Çünkü İmge böyle biriydi.
Ailecek oturma odasındaydık ve televizyonda oynayan üçüncü sınıf bir korku filmini izliyorduk. En azından izliyormuş gibi yapıyorduk. Korku filmlerini ailede kimse sevmezdi ama hafta sonuysa ve saat geç olmuşsa başka şansımız yok demekti.
Babamın telefonu inatla bir kez daha çaldı. Film başladığından bu yana gelen altıncı çağrıydı. "Kusura bakmayın çocuklar. İsmail randevu düzenlemesini halledememiş, onunla ilgilenmem gerekiyor."
"Sorun yok baba, keyfine bak." İmge hepimizin yerine cevap verdiğinde memnun olmuştum. Çünkü böyle ikili diyalogları pek sağlam biri sayılmazdım. Babam bir hışımla telefonu açıp mutfağa doğru ilerlerken İmge ile göz göze geldik ve ikimizde omuz silkmekle yetindik.
Babam diş hekimiydi. Yıllarını bu sektörde geçirmiş ve kendi muayenesini açtıktan sonra işlerin dilediği gibi geçeceğine inanmış bir adamdı. Gel gör ki öyle bir şey olmamış; eskiden çalıştığı hastaneye kıyasla daha çok mesai yapmasına neden olmuştu. Bundan hiçbirimiz şikâyetçi değildik. Onun işini sevdiğini bilirdik.
"Sence babamdan yeni bilgisayar için izni şimdi mi almalıyım?" İlker ne ara dibime kadar gelmişti farkında değildim ama sorusu üzerine abartılı bir şekilde gözlerimi devirdim.
"Bunu öğrenmenin tek bir yolu var." Demekle yetindim. İlker kuşkuyla bana baksa da tatmin olmamış gibi İmge'ye döndü. "Abla sence izni şimdi mi alayım?"
"Sen yoksa hâlâ o bilgisayara sahip olabileceğini mi düşünüyorsun?" Gülüşümü bastıramadan kıkırdadım. İlker öfkeyle bir bana bir de İmge'ye baktı. "Haksızlık." Diye sızlanmakla yetindi.
İmge öne doğru eğilerek İlker'in burnunun ucuna dokundu. "Bunu bizi sahte belgeyle kandırmadan düşünecektin."

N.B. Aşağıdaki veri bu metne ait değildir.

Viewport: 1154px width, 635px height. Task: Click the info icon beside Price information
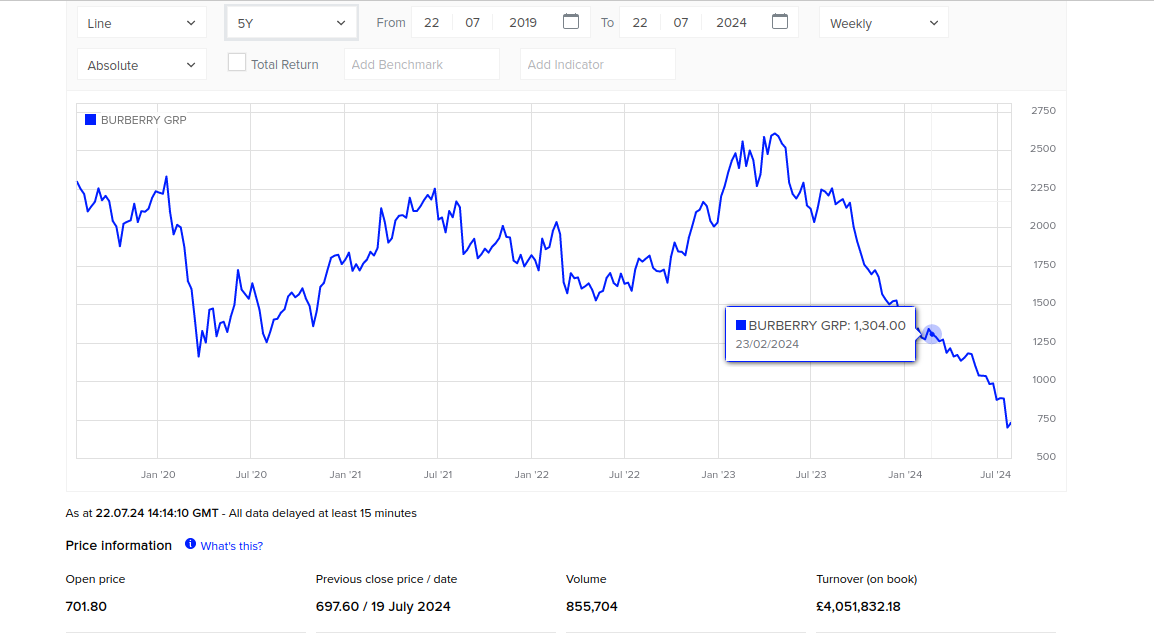point(190,545)
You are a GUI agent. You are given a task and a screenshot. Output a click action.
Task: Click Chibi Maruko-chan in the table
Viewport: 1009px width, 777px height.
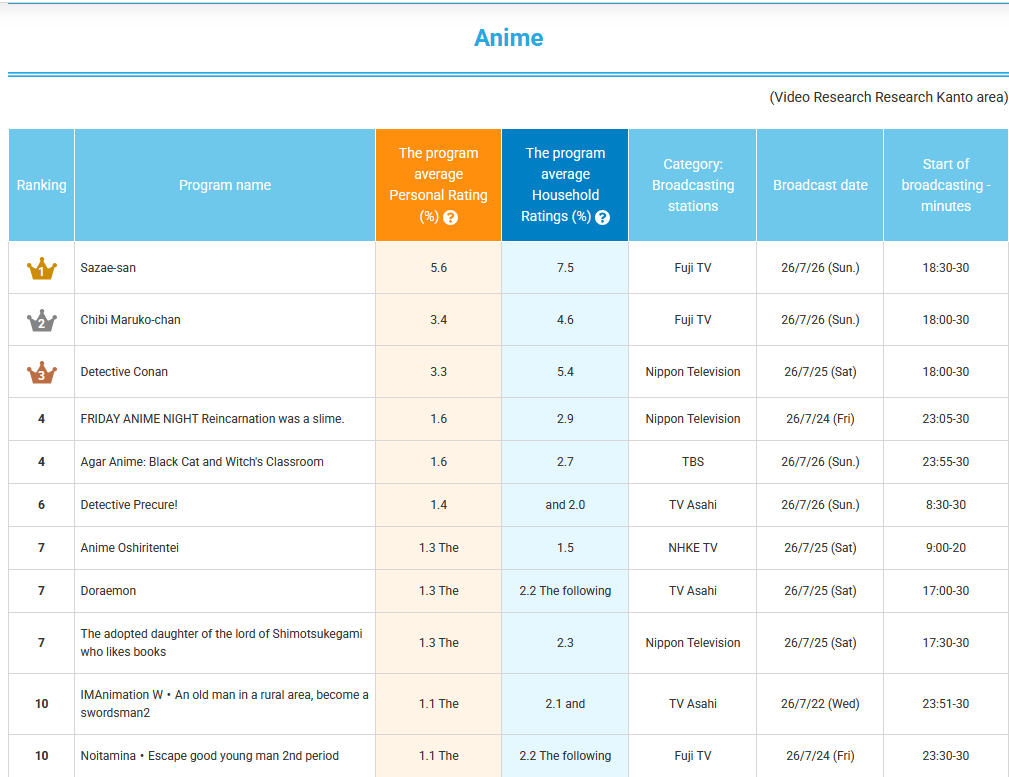click(x=131, y=320)
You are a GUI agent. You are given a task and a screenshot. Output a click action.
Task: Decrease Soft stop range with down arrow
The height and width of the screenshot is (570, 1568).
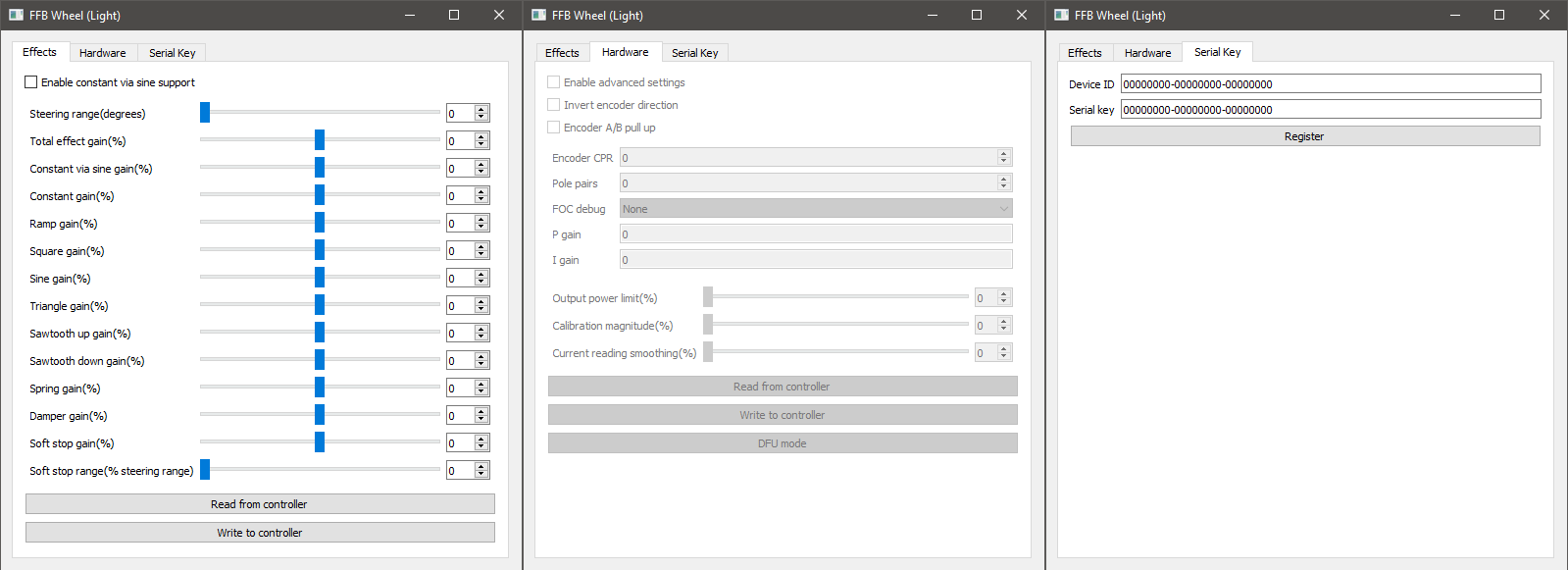481,475
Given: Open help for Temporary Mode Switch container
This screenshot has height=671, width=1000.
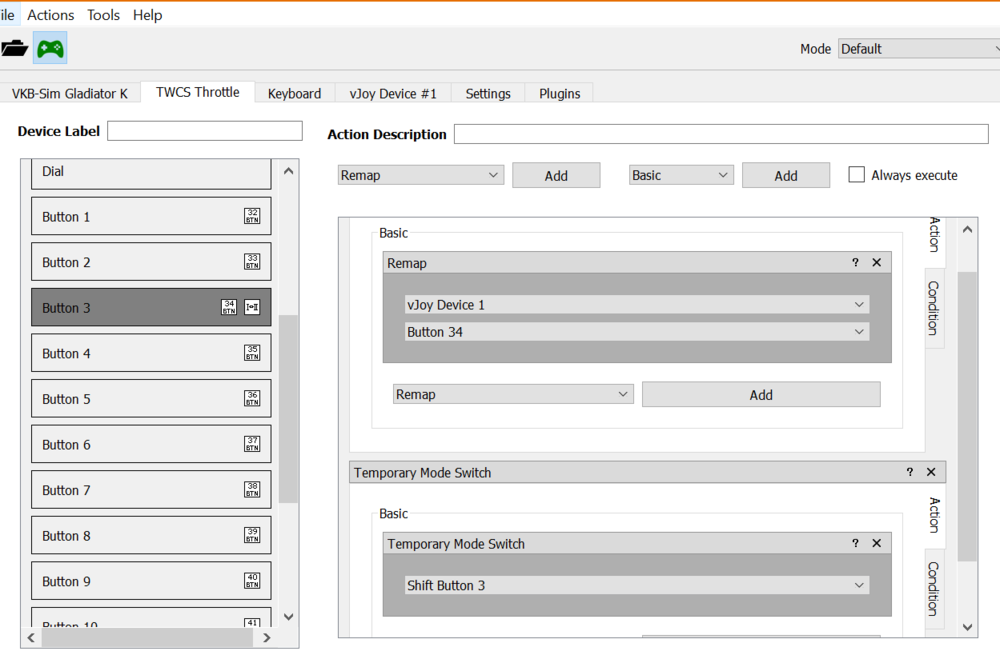Looking at the screenshot, I should click(909, 472).
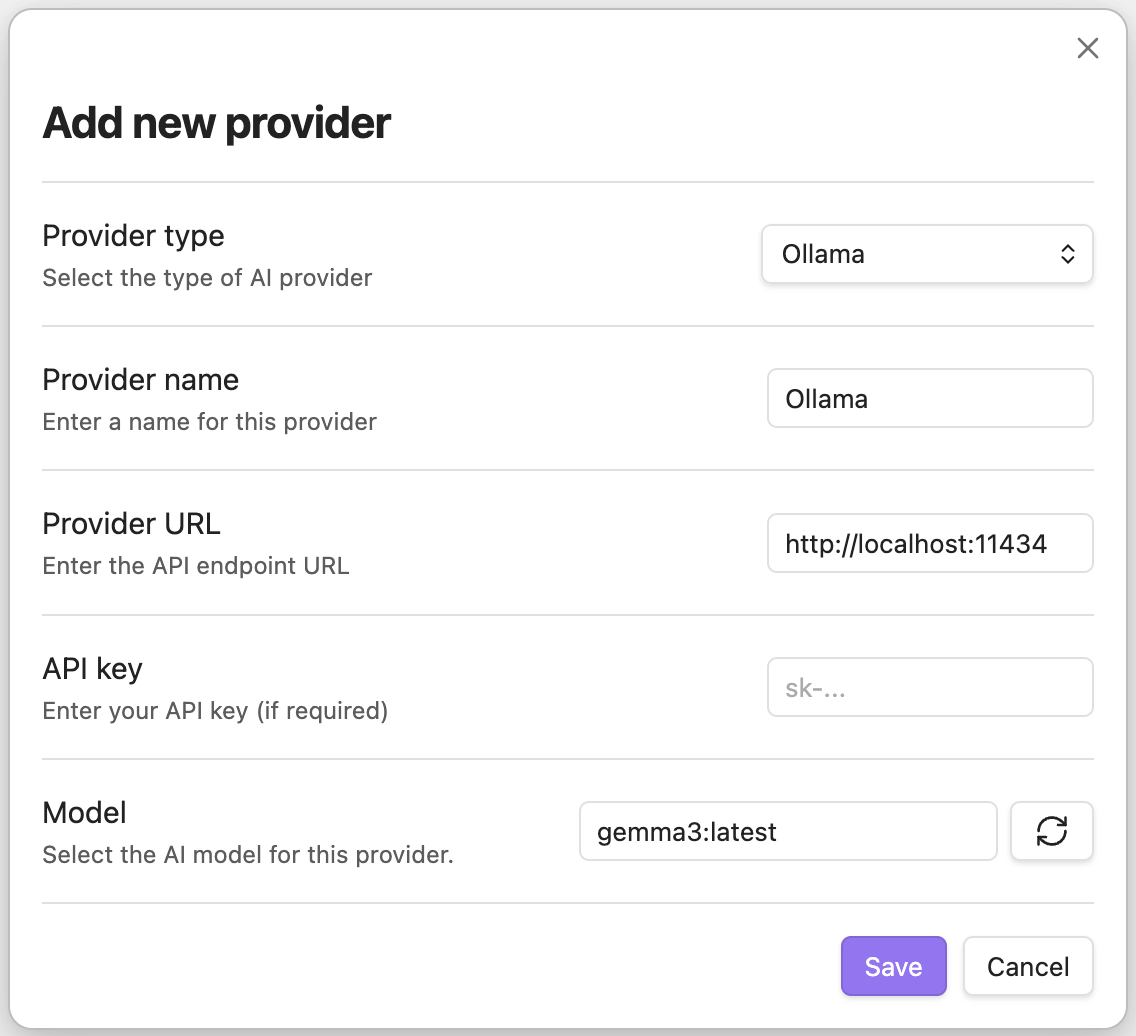Click the "Provider name" label
1136x1036 pixels.
[140, 380]
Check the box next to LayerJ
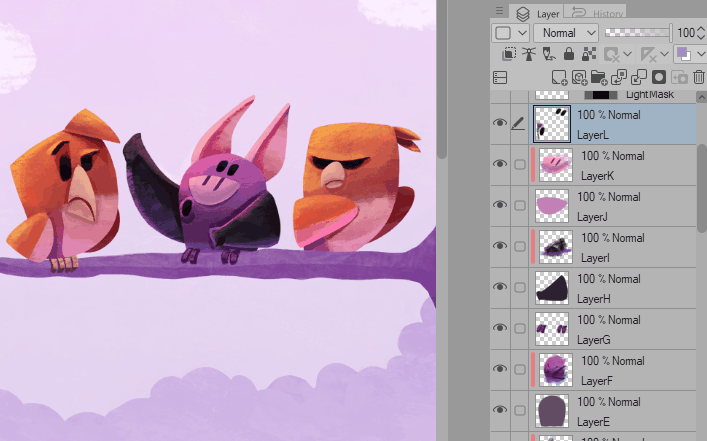 coord(519,205)
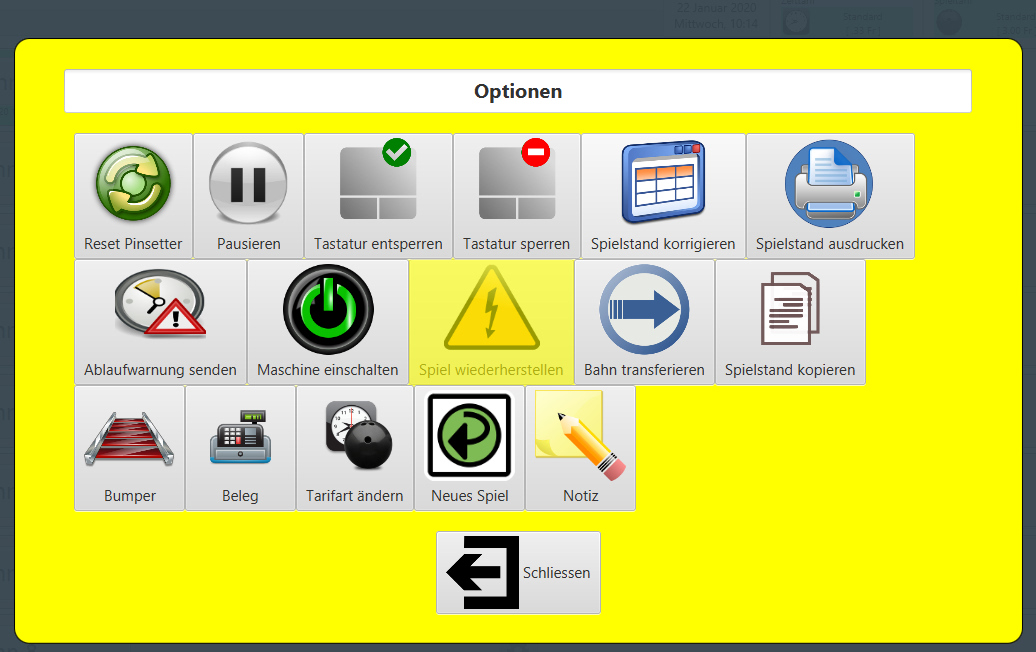Unlock keyboard via Tastatur entsperren

pyautogui.click(x=378, y=196)
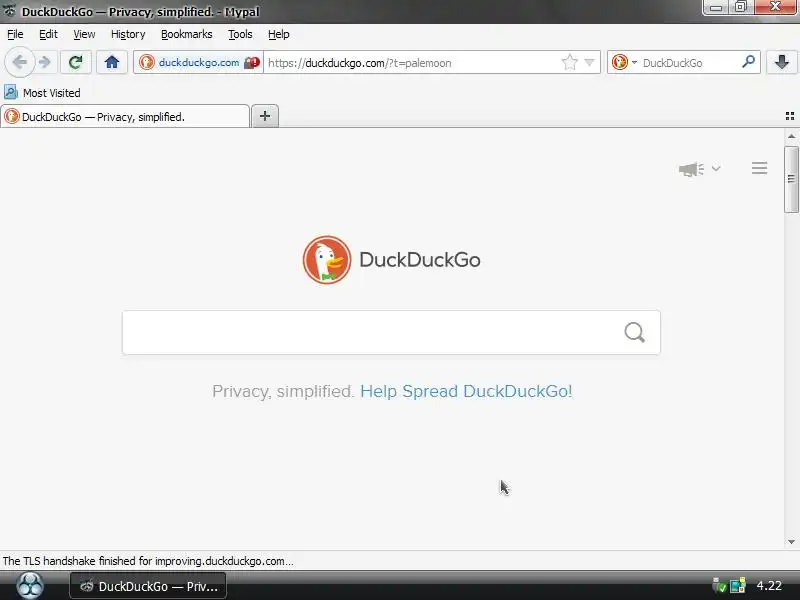
Task: Open a new tab with plus button
Action: pos(265,116)
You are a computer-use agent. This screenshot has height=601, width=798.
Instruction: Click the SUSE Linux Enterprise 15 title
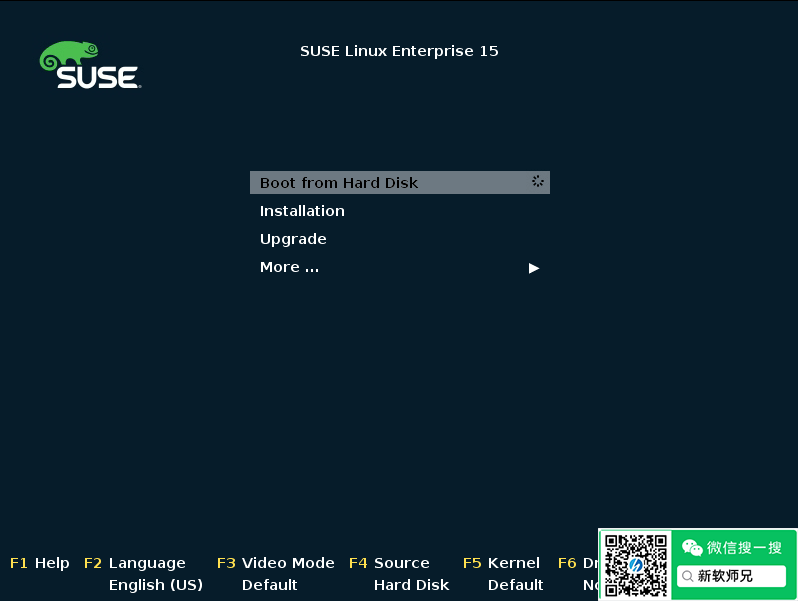(399, 51)
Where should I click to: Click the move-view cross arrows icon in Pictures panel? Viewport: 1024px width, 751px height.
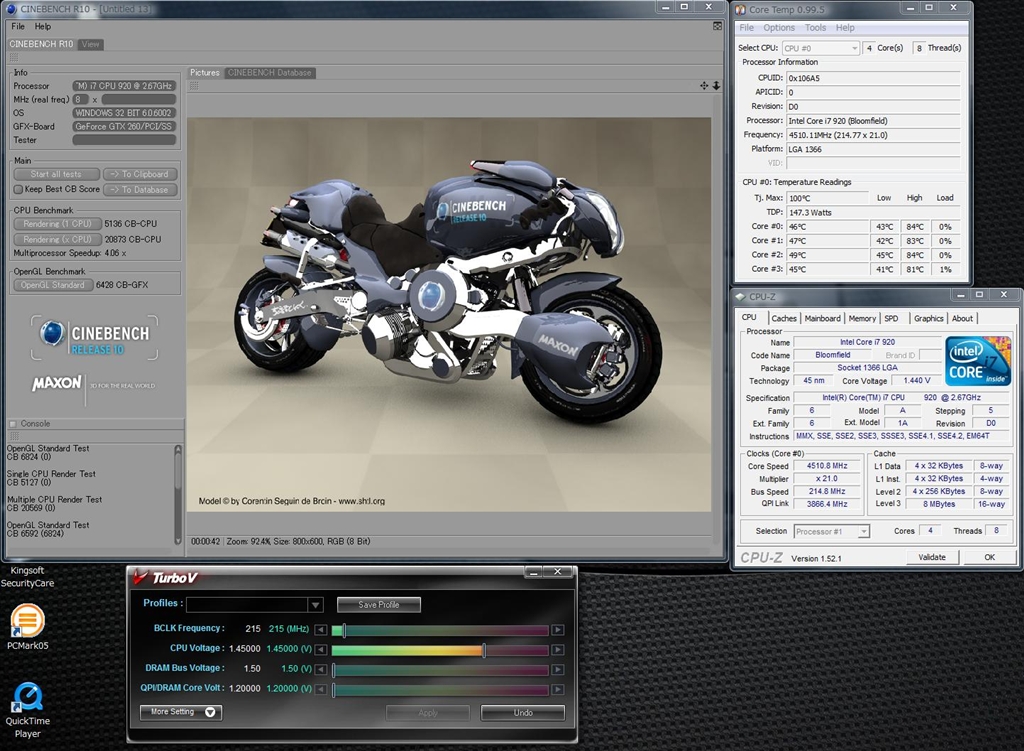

Babam bu yıl İlker ile uzun zamandır istediği bilgisayarı almak için anlaşmaya gitmişti. Tek bir şartla tabii. O da yılsonunda takdir belgesi getirmesiyle. İlker hiçbir zaman ne ben ne de İmge kadar çalışkan bir öğrenci olmamıştı. Başta buna şiddetle karşı çıksa da sonrasında pes edip kabul etmiş ve çalışacağına dair saatlerce nutuk çekmişti. Sonuç ise belgeyi alamayınca başvurduğu sahte takdir belgesi olmuştu.

ŞİMDİ OKUDUĞUN
AYNI KIYIDAN BAKALIM [ TAMAMLANDI ]
Teen FictionMutlu olmak için bir erkek arkadaşa ihtiyacım yoktu. Bunu bilerek büyümüş ve ona göre hayatımı şekillendirmiştim. Şimdiyse her şeyin boka batışına anbean şahit oluyordum. Ne mi olmuştu? Eh, bunu öğrenmek için biraz beklemeniz gerekecek. Neticede be...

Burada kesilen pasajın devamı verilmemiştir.